• _Given text_:
----
13. Notice. Any notice or other instrument authorized or required by this
Agreement to be given in writing to the Company or AAFSI shall be sufficiently
given if addressed to the party and received by it at its office set forth below
or at such other place as it may from time to time designate in writing.
To the Company:
ABN AMRO Funds
X.X. Xxx 0000-0000
Xxxxxxxxxx, XX 00000-0000
To AAFSI
ABN AMRO Fund Services, Inc.
000 Xxxxx XxXxxxx Xxxxxx
Xxxxxxx, Xxxxxxxx 00000
Attention: Xxx Xxxxx
with a copy to AAFSI's Chief Counsel: Xxxxxx Xxxxxxx
14. Assignment and Subcontracting. This Agreement, its benefits and
obligations shall be binding upon and inure to the benefit of the parties hereto
and their respective successors and permitted assigns and is not intended to
confer upon any other person any rights or remedies hereunder. This Agreement
may not be assigned or otherwise transferred by either party hereto, without the
prior written consent of the other party, which consent shall not be
unreasonably withheld; provided, however, that AAFSI may, in its sole
discretion, assign all its right, title and interest in this Agreement to an
affiliate,
-8-
parent or subsidiary, or to the purchaser of substantially all of its business.
It is agreed that AAFSI may enter into a subadministration contract with First
Data Investor Services Group, Inc. to perform administrative services in
connection with this Agreement.
15. Governing Law/Venue. The laws of the Commonwealth of Massachusetts,
excluding the laws on conflicts of laws, shall govern the interpretation,
validity, and enforcement of this Agreement. To the extent that the provisions
of Massachusetts law or the provisions hereof conflict with the 1940 Act, the
1940 Act shall control.
16. Counterparts. This Agreement may be executed in any number of
counterparts, each of which shall be deemed to be an original and which
collectively shall be deemed to constitute only one instrument.
----
• _Stated goal_:
According to the agreement excerpt, which jurisdiction's laws govern the interpretation, validity, and enforcement of the agreement? The material comes from a separate source.

• _Supplied information_:
----
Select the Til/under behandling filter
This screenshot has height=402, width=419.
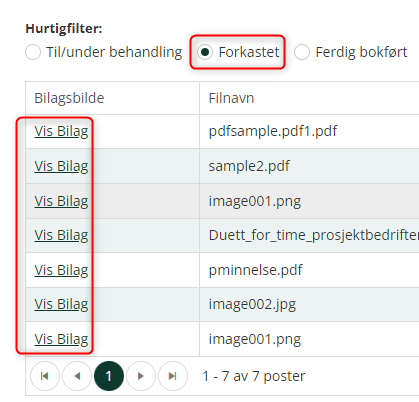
----
• _Result for this exercise_:
The laws of the Commonwealth of Massachusetts, excluding its laws on conflicts of laws.